Understanding Audio data, Fourier Transform, FFT and Spectrogram features for a Speech Recognition System

By | July 24, 2020

An introduction to audio data analysis (sound analysis) and Speech Recognition using python

Overview

A huge amount of audio data is being generated every day in almost every organization. Audio data yields substantial strategic insights when it is easily accessible to the data scientists for fuelling AI engines and analytics. Organizations that have already realized the power and importance of the information coming from the audio data are leveraging the AI (Artificial Intelligence based- Speech Recognition Systems) transcribed conversations to improve their staff training, customer services, and enhancing overall customer experience.

Voice recognition with smart phone.

On the other hand, there are organizations that are not able to put their audio data to better use because of the following barriers — 1. They are not capturing it. 2. The quality of the data is bad. These barriers can limit the potential of Machine Learning solutions (AI engines) they are going to implement. It is really important to capture all possible data and also in good quality.

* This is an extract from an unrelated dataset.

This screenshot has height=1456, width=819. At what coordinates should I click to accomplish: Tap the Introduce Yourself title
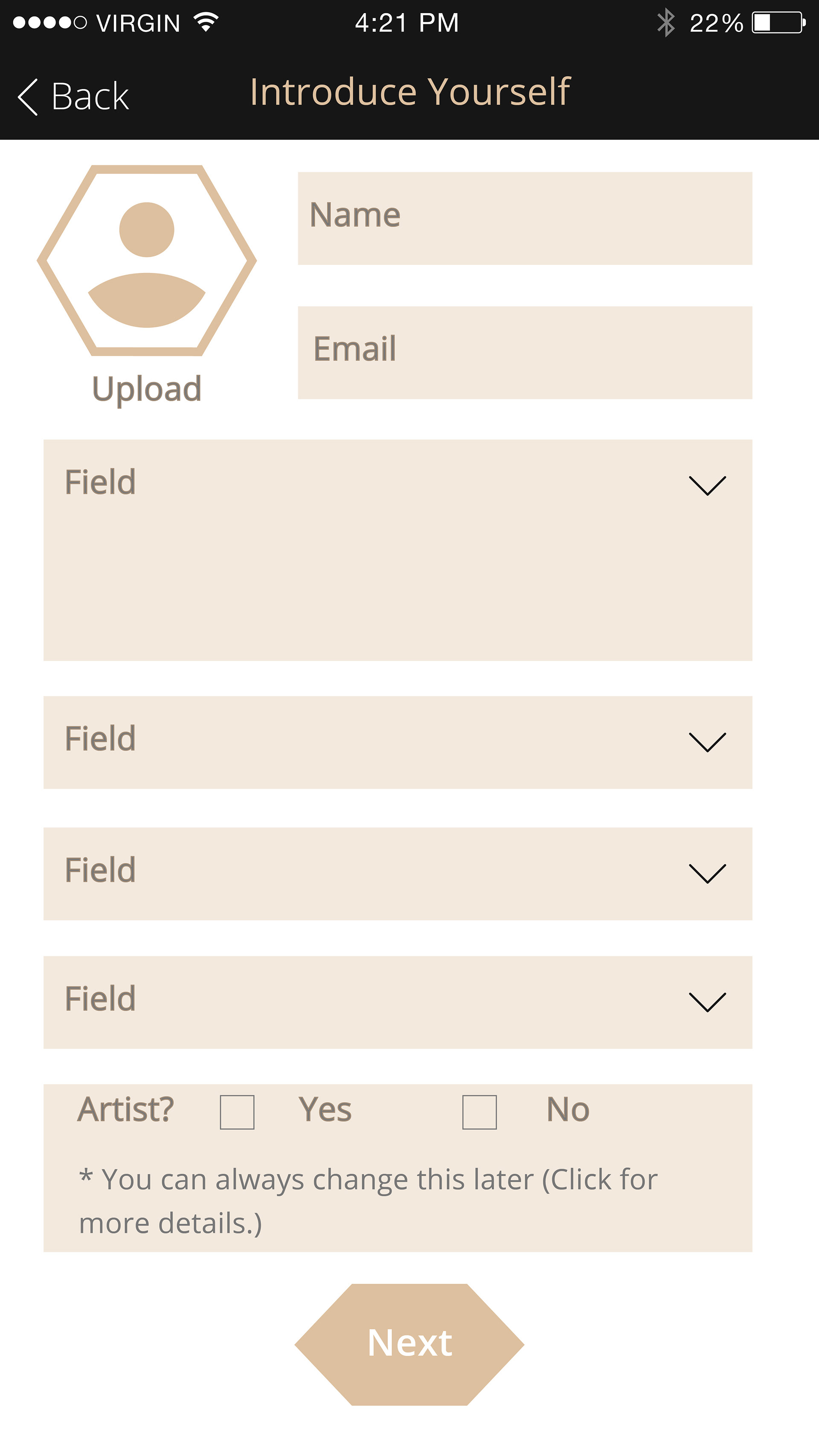[x=410, y=92]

This article provides a step-wise guide to start with audio data processing. Though this will help you get started with basic analysis, It is never a bad idea to get a basic understanding of the sound waves and basic signal processing techniques before jumping into this field. You can click here and check out my article on sound waves. That article provides a basic understanding of sound waves and also explains a bit about different audio codecs.


Before going further, let’s list out the content we are going to cover in this article. Let’s go through each of the following topics sequentially—

  1. Reading Audio Files
  2. Fourier Transform (FT)
  3. Fast Fourier Transform (FFT)
  4. Spectrogram
  5. Speech Recognition using Spectrogram Features
  6. Conclusion

1. Reading Audio Files

LIBROSA

LibROSAis a python library that has almost every utility you are going to need while working on audio data. This rich library comes up with a large number of different functionalities. Here is a quick light on the features —

  1. Loading and displaying characteristics of an audio file.
  2. Spectral representations
  3. Feature extraction and Manipulation
  4. Time-Frequency conversions
  5. Temporal Segmentation
  6. Sequential Modeling…etc

As this library is huge, we are not going to talk about all the features it carries. We are just going to use a few common features for our understanding.

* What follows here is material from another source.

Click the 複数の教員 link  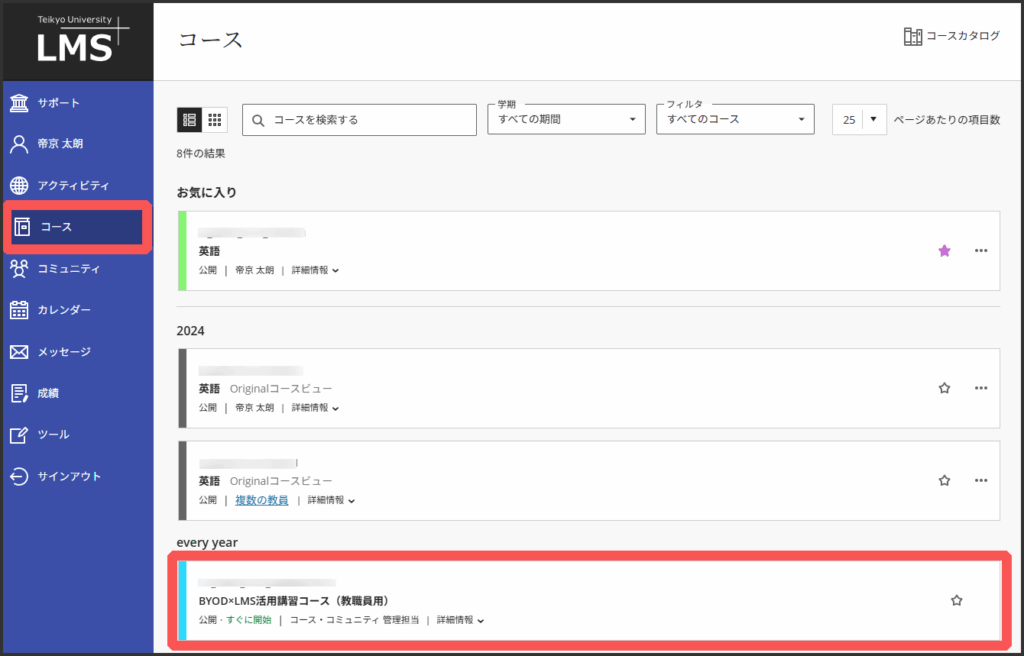[x=261, y=500]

Here is how you can install this library real quick —

pypi  : pip install librosa
conda : conda install -c conda-forge librosa

Loading Audio into Python

Librosa supports lots of audio codecs. Although .wav(lossless) is widely used when audio data analysis is concerned. Once you have successfully installed and imported libROSA in your jupyter notebook. You can read a given audio file by simply passing the file_path to librosa.load() function.

librosa.load() —> function returns two things — 1. An array of amplitudes. 2. Sampling rate. The sampling rate refers to ‘sampling frequency’ used while recording the audio file. If you keep the argument sr = None, it will load your audio file in its original sampling rate. (Note: You can specify your custom sampling rate as per your requirement, libROSA can upsample or downsample the signal for you). Look at the following image —

Image for post

sampling_rate = 16ksays that this audio was recorded(sampled) with a sampling frequency of 16k. In other words, while recording this file we were capturing 16000 amplitudes every second. Thus, If we want to know the duration of the audio, we can simply divide the number of samples (amplitudes) by the sampling-rate as shown below —

Image for post

“Yes you can play the audio inside your jupyter-notebook.”

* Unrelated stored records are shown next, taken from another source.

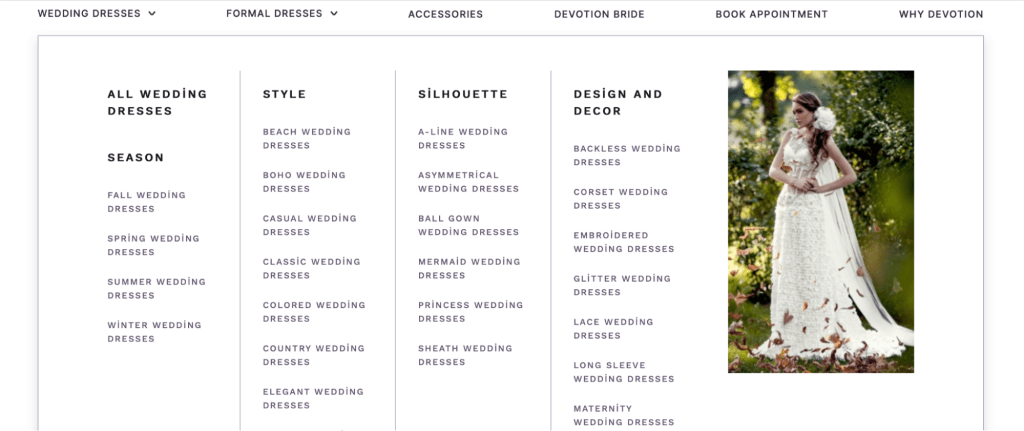Open Beach Wedding Dresses category
Screen dimensions: 1024x431
tap(307, 138)
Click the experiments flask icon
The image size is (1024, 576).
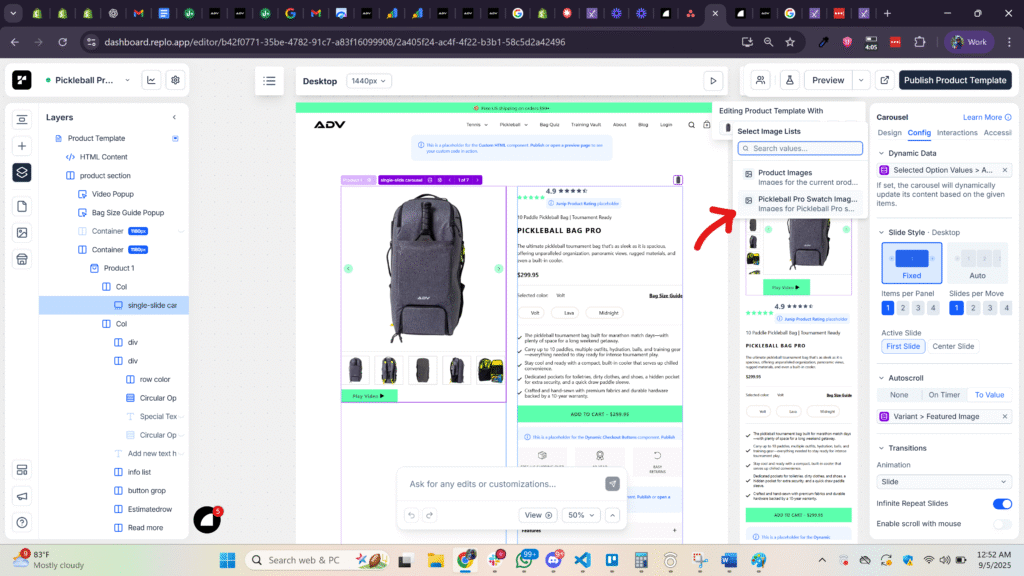point(789,80)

IPython gives us a widget to play audio files through notebook.

Image for post

Visualizing Audio

We have got amplitudes and sampling-rate from librosa. We can easily plot these amplitudes with time. LibROSA provides a utility function waveplot() as shown below —

Image for post
Image for post

This visualization is called the time-domain representation of a given signal.This shows us the loudness (amplitude) of sound wave changing with time. Here amplitude = 0 represents silence. (From the definition of sound waves — This amplitude is actually the amplitude of air particles which are oscillating because of the pressure change in the atmosphere due to sound).

These amplitudes are not very informativeas they only talk about the loudness of audio recording. To better understand the audio signal, it is necessary to transform it into the frequency-domain.The frequency-domain representation of a signal tells us what different frequencies are present in the signal. Fourier Transform is a mathematical concept that can convert a continuous signal from time-domain to frequency-domain. Let’s learn more about Fourier Transform.


2. Fourier Transform (FT)

An audio signal is a complex signal composed of multiple ‘single-frequency sound waves’which travel together as a disturbance(pressure-change) in the medium. When sound is recorded we only capture the resultant amplitudes of those multiple waves. Fourier Transform is a mathematical concept that can decompose a signal into its constituent frequencies.Fourier transform does not just give the frequencies present in the signal, It also gives the magnitude of each frequency present in the signal.

Image for post

Inverse Fourier Transform is just the opposite of the Fourier Transform. It takes the frequency-domain representation of a given signal as input and does mathematically synthesize the original signal.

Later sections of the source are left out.